Which generative AI chatbot should I use?
If you need to work with confidential, personal, or proprietary information:
Microsoft Copilot is included in Western’s institutional license with Microsoft. When logged in with your Western credentials, any data you input into Copilot receives the same protections as data in Outlook, OneDrive, or other enterprise Microsoft products.
You may use Copilot for confidential, personal, or proprietary information. However, remember that AI chatbots are tools, and sharing data with them requires careful risk management on a case-by-case basis. No blanket policy can declare a particular product completely “safe.”
To reiterate, these protections are only applied if you are logged in using your Western credentials and you are accountable for verifying this before sending confidential, personal, or proprietary information to Microsoft copilot.
(Note: You can verify if you are logged into Copilot by looking in the upper right-hand corner of the Copilot page for your UWO email address.)
If your work does NOT involve any confidential, personal, or proprietary information and you want the most capable generative AI model available
- ChatGPT from OpenAI now offers their most capable Large Language Model (LLM), GPT-4o, for free. By subscribing to ChatGPT Pro, you can ask more queries before reaching the usage cap. GPT-4o is an advanced LLM suitable for many tasks.
- OpenAI has also released the first productized "reasoning-enhanced" LLM with OpenAI o1. These models are currently only available to paying subscribers but are very good for tasks that require rigorous reasoning (e.g., science, math, coding, legal analysis). They are not, however, universally the best at everything.
- Gemini Advanced from Google offers an advanced model of similar quality to GPT-4o. The default, free, Gemini product is a smaller model that is not competitive with other top models. Access to Gemini advanced requires a subscription. An especially strong use case for Gemini advanced is queries involving books or substantial amounts of text.

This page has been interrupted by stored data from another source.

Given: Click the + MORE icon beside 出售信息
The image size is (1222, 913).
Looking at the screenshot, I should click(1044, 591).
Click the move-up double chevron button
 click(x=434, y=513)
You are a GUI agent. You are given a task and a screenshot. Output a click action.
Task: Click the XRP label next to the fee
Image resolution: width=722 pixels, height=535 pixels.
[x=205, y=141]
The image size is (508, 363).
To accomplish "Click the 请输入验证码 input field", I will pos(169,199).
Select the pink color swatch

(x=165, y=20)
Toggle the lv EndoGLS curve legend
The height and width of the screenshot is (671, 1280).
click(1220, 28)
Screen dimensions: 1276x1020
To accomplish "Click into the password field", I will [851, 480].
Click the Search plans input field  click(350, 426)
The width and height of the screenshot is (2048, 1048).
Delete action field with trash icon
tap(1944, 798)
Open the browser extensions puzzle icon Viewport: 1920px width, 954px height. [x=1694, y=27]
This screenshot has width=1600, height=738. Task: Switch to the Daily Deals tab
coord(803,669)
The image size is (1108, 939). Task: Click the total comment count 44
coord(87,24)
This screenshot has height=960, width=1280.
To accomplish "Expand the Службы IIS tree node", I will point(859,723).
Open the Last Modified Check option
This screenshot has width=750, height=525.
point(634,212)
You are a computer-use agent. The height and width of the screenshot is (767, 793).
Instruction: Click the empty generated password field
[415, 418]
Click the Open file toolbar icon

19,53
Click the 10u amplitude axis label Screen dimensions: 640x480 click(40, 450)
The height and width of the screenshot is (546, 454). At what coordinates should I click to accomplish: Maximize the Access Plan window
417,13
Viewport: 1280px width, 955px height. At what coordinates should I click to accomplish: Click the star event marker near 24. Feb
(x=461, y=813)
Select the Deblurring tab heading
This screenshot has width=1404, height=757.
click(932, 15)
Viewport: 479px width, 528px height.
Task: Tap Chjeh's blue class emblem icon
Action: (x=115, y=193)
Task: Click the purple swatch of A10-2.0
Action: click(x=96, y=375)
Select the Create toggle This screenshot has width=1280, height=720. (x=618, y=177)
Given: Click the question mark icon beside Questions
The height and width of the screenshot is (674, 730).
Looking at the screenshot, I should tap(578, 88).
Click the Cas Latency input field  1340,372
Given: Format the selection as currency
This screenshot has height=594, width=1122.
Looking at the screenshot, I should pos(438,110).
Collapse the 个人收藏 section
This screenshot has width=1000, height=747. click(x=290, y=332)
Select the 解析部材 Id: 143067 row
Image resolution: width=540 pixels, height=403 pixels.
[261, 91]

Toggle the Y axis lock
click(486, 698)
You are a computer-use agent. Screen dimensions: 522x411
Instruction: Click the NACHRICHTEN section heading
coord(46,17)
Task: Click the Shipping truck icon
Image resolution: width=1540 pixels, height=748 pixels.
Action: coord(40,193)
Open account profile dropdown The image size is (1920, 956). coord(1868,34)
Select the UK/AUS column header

- Anthropic Claude 3 and Claude 3.5. The Claude 3 series has three models to choose from: Haiku, Sonnet, and Opus. The top model right now is Claude 3.5 Sonnet (Claude 3.5 Opus is not yet released, and Claude 3.5 Sonnet outperforms the older Claude 3 Opus). Claude 3.5 Sonnet outperforms other frontier models on a range of benchmarks and appears to be particularly strong at coding.
Which one is the best?
There is no “best” model at the moment. Personal preference and use case play a significant role in what will suit you best. As a starting point, you can’t go wrong using any of the models mentioned above. If you want to see a ranking based on consensus human preference, check out the lmsys chatbot arena and click on the Leaderboard tab.
Bonus: If you want open LLM weights that you can run on your own machine:
A wide array of options is available, many of which you can explore on the Huggingface Open LLM Leaderboard. If you are asking this question, you probably already know this.
Our recommendations for open weights as of June 2024 are:
- Meta’s Llama 3.1 models: The 70B parameter model is exceptionally capable for its size, surpassing even earlier GPT-4 models in some benchmarks. The 8B parameter model is much less capable, but still surprisingly good for its size; it can shine when finetuned for narrow tasks. The 405B model is competitive with the original GPT-4 release (though the resources required to run it locally are not to be underestimated!)
- Cohere’s Command R+: an excellent model especially for integration into a Retrieval-augmented generation (RAG) and tool use pipeline.
- Google's Gemma 2 models (9B and 27B) are extremely capable for their sizes.
- Alibaba's Qwen 2 72B outperforms others in its size class on some tasks.
- Mistral’s Mistral Large 2 is very capable.
- Nvidia's Nemotron-4: a 340B parameter model that outperforms Llama 3 70B on some benchmarks but the performance increase is small in comparison to the very large size of the model. Running this model, even quantized, requires a significant amount of VRAM.
Be sure to read the licenses that come with these models. Open weights are not open source, and your use case may be constrained by these agreements, especially if it has commercial elements.
We recommend running quantized models as the small gains from running with full 16-bit floating-point weights are negligible (especially when compared to the cost of VRAM!) 8-bit quantized models are nearly as good as fp16, and even 5-bit quantization does relatively little damage to a model’s capabilities.
High end Apple silicon Macs (e.g., the M2 Ultra) with unified memory and decent memory bandwidth (800 GB/s) can be a surprisingly affordable (and less energy-intensive) alternative to multiple GPUs for running inference on very large models. If you’re just getting started and want to experiment, cloud GPU services are a good alternative, too.